For a bunch of techies, there's not much imagination here. I can't get to the information on the Sony unit in question, but there are plenty of uses for a TCP/IP-enabled camera or camcorder.
Ricoh already sells a digital still camera with an IP stack, mail and FTP clients and a PC Card slot that will take a netowrk or modem card. Gimmicky? Nope. For surfing and checking your mail? Nope. What it lets you do is email or FTP images directly from the camera. If you're a traveling real-estate or newspaper photographer, what could be more immediate than that? No trip back to the hotel, no stopping at a service bureau--just connect to your data-enabled cellphone (or relay via Bluetooth! or a nearby 802.11b access point!) and send out that lo-res picture you just took.
Just because the US is still seemingly years away from 2.5G or 3G wireless data service, that doesn't mean Japan is. Hell, if Metricom hadn't called it a day, even that would be a compelling way to send out brief low-res clips.
Sure, we're a ways away from being able to transmit full-resolution DV over the net from a handheld camera, but that doesn't mean putting the functionality in now won't find an audience for the things it can do now.
Those videophones TV war reporters have been using during the past month in Afghanistan aren't hi-res or high-bandwidth either, but that didn't make them useless.
...I thought not. Here's the upshot: the camera sucks.
There, does that make you happier?
It needs an RJ45 for Ethernet (10/100), to record mpeg directly onto it's media, and an FTP server so I can pull the videos off. I want to be able to "close" an mpeg video and start a new one (i.e., multiple videos on the media, uniquely named for ftp). This will let me use the device with any machine having an Ethernet card. No BlueTooth, 802.11b, iLink needed, and much cheaper (and faster). Keep it simple; the device has a simple purpose. You can add functionality without complexity, but that doesn't seem to be the way these things are done.
Can You Say Linux? I Knew That You Could.
At some point, you become too wired. When you're checking email while videotaping your son play baseball, you've got a problem.
I've got a Ricoh camera that comes with similar capabilities - it can send email and do dialup. Part of its software sute is a dialin server that runs on your desktop so you can 'phone em in'.Its quite handy for some, absolutely useless is for others
If you're a journo and have get your photos back to a home office for processing or whatever, its easier to hav it all in one device than lugging around cameras, laptop and such just to get them sent 'home'.

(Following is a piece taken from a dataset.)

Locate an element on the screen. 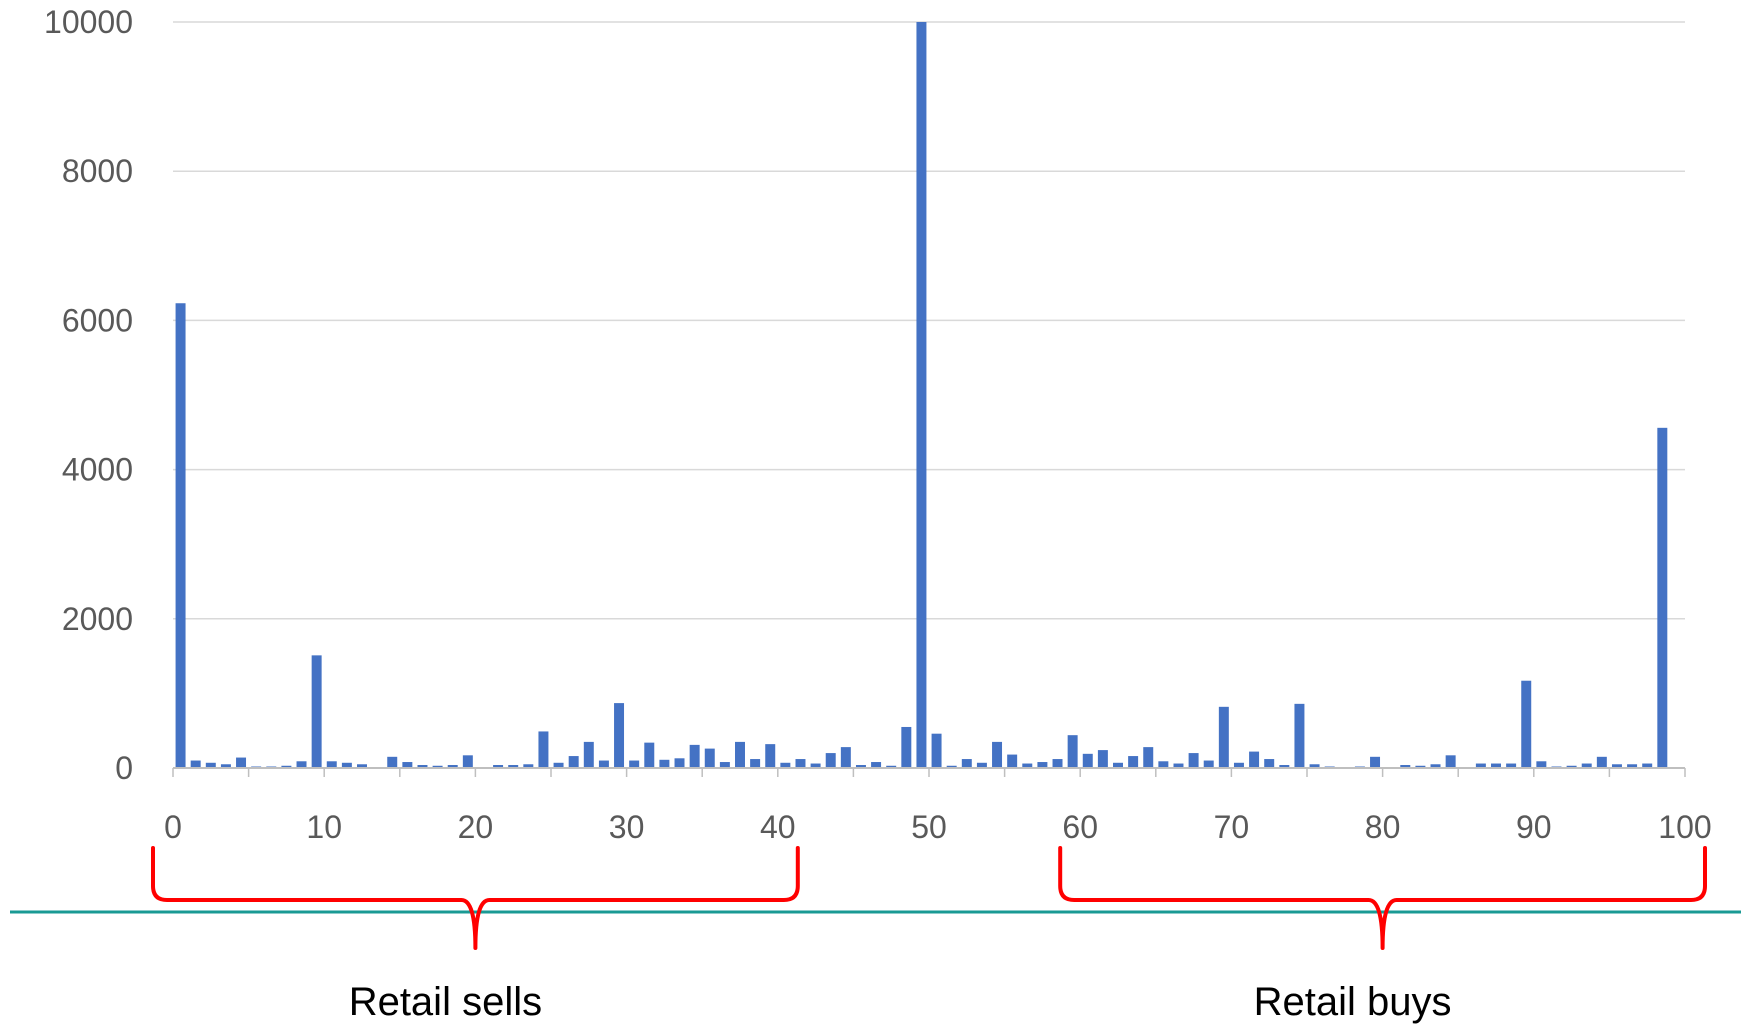 The width and height of the screenshot is (1741, 1024). x-tick-label: 20 is located at coordinates (476, 827).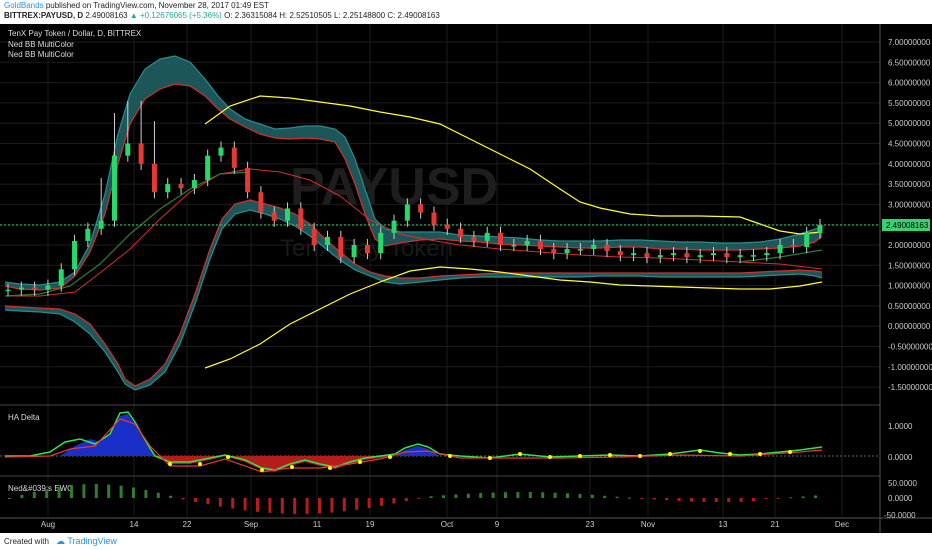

Much easier to just phone home from the camera. Its convergence in a good way.
If you don't need the features, don't pay extra to buy them.

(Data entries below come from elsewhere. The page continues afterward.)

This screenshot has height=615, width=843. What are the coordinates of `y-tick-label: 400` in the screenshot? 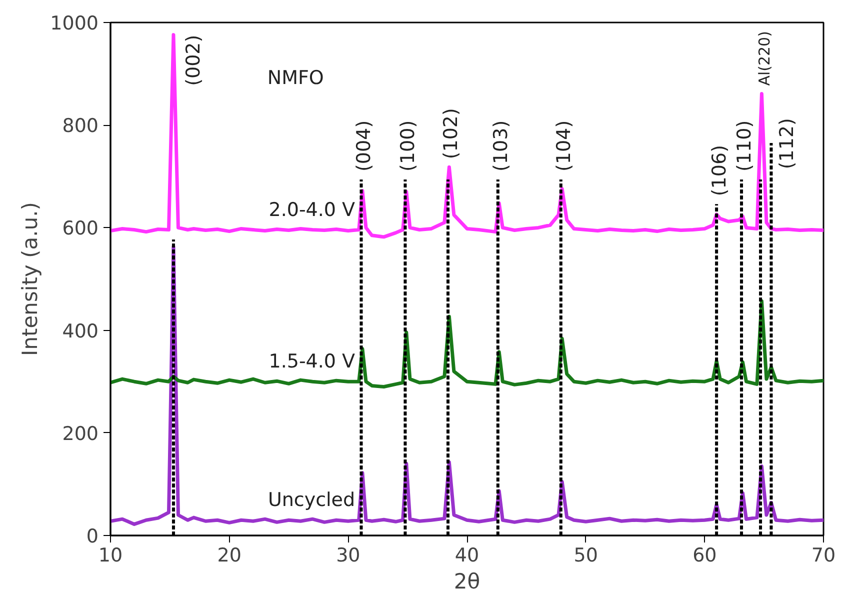 It's located at (80, 331).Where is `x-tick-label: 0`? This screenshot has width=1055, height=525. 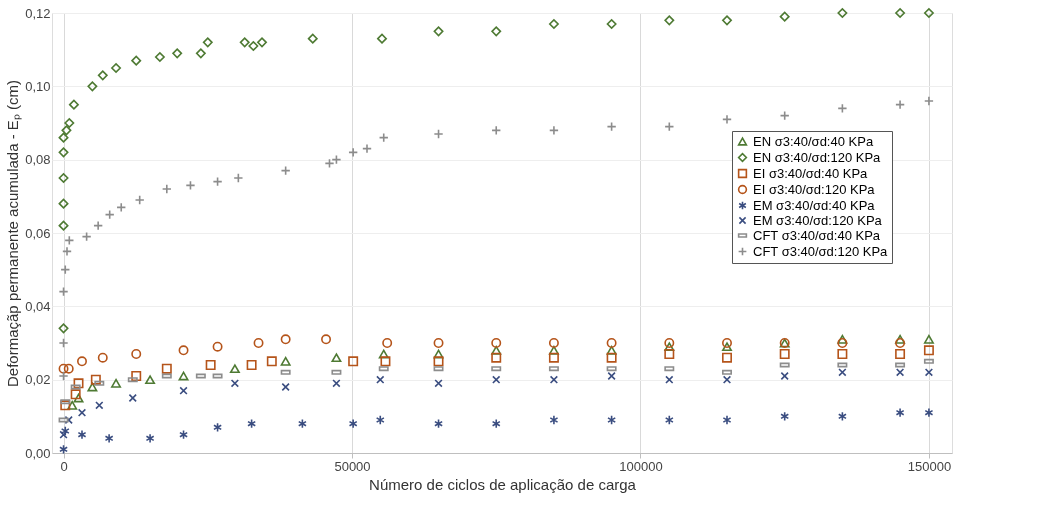
x-tick-label: 0 is located at coordinates (64, 466).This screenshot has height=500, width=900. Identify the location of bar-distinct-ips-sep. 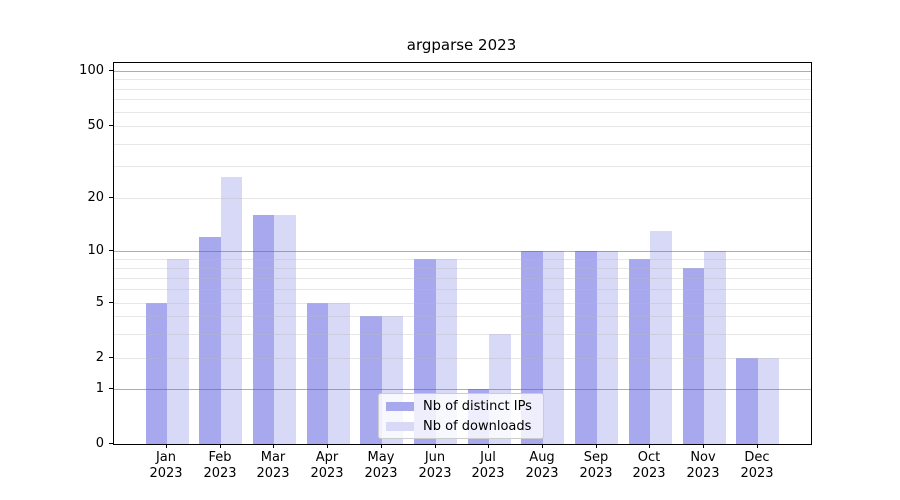
(586, 348).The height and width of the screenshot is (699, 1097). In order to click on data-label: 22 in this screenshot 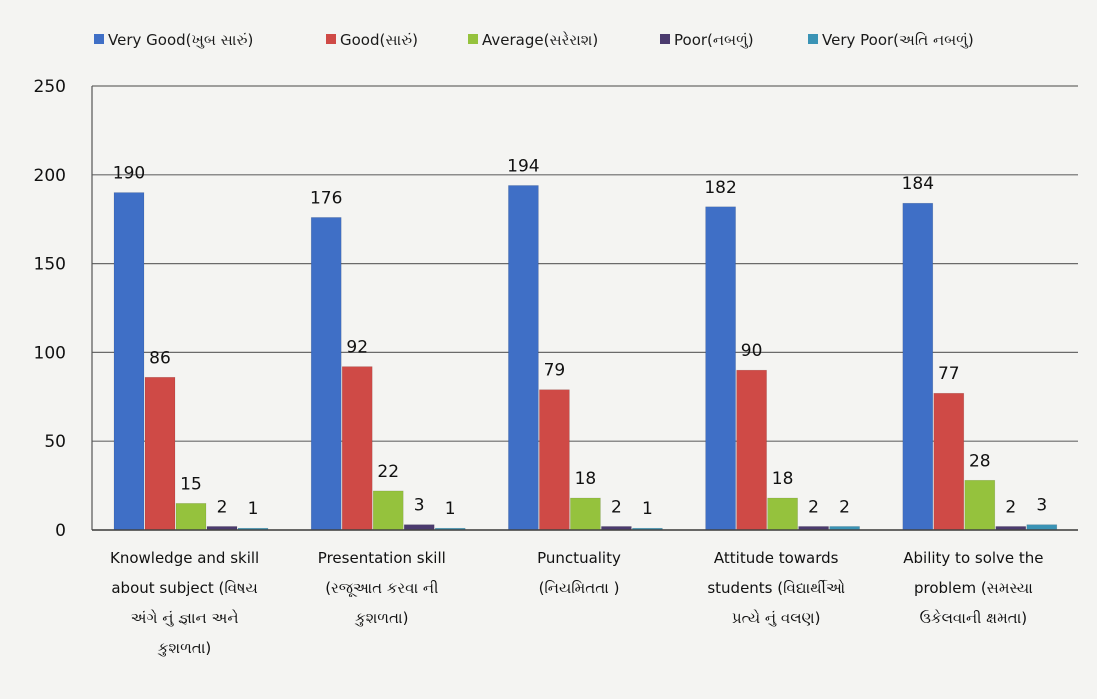, I will do `click(388, 472)`. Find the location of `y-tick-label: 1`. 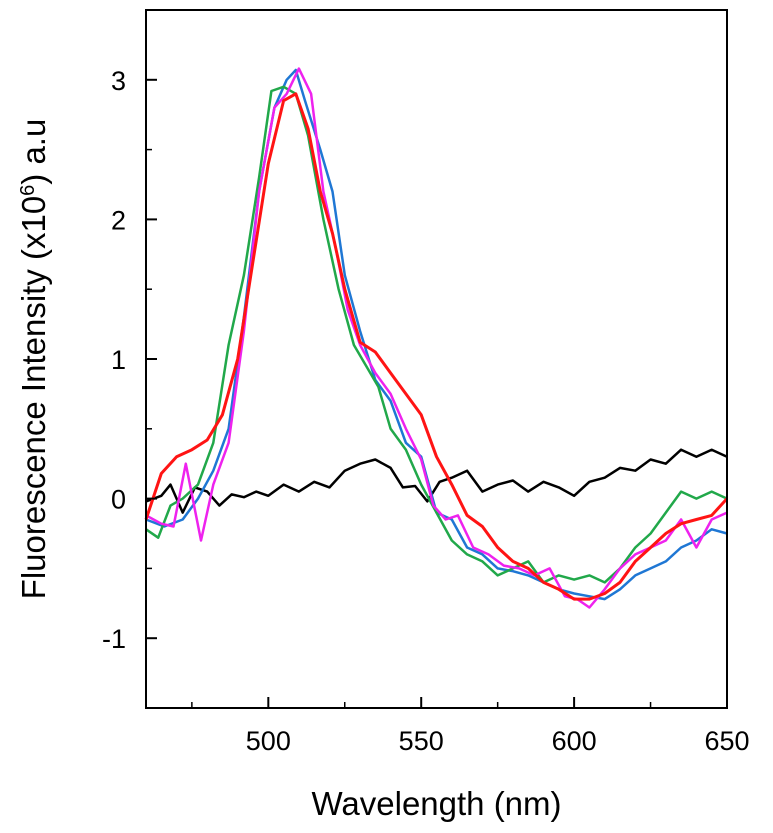

y-tick-label: 1 is located at coordinates (118, 360).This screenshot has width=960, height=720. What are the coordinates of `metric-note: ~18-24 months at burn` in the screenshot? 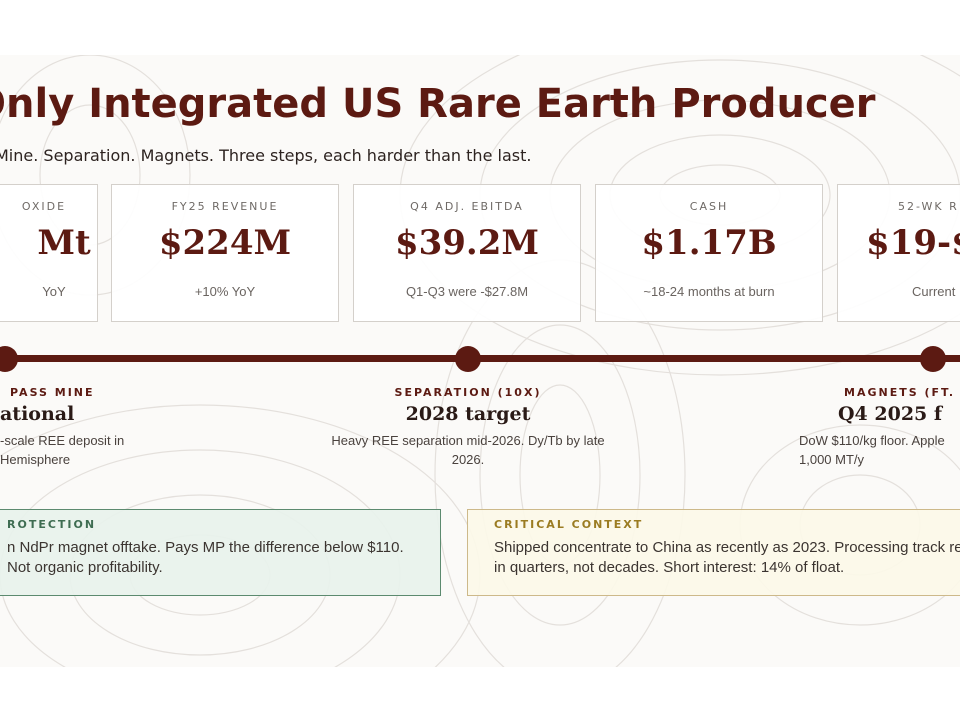 It's located at (709, 292).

Why would you want a web browser on your fricking camera ? Will this madness never end !
Great, browse pr0n whilst filming pr0n =)
I live in Japan so I've seen the constant ads that Sony is running for it.
The camera has bluetooth and there are bluetooth cell phones here in Japan. Using this camera, *without any cables*, you can video something AND IMMEDIATELY UPLOAD IT TO THE NET.
The point of e-mail and a web browser in the camera is NOT so you can do your e-mail or browse the web. It's specifically so you can e-mail video/pictures and/or navigate to an uploading page to upload video / pictures.
Jeez, you'd think the reader ship of slashdot would have a little more imagination.
You may even be able to upload AS you take the video.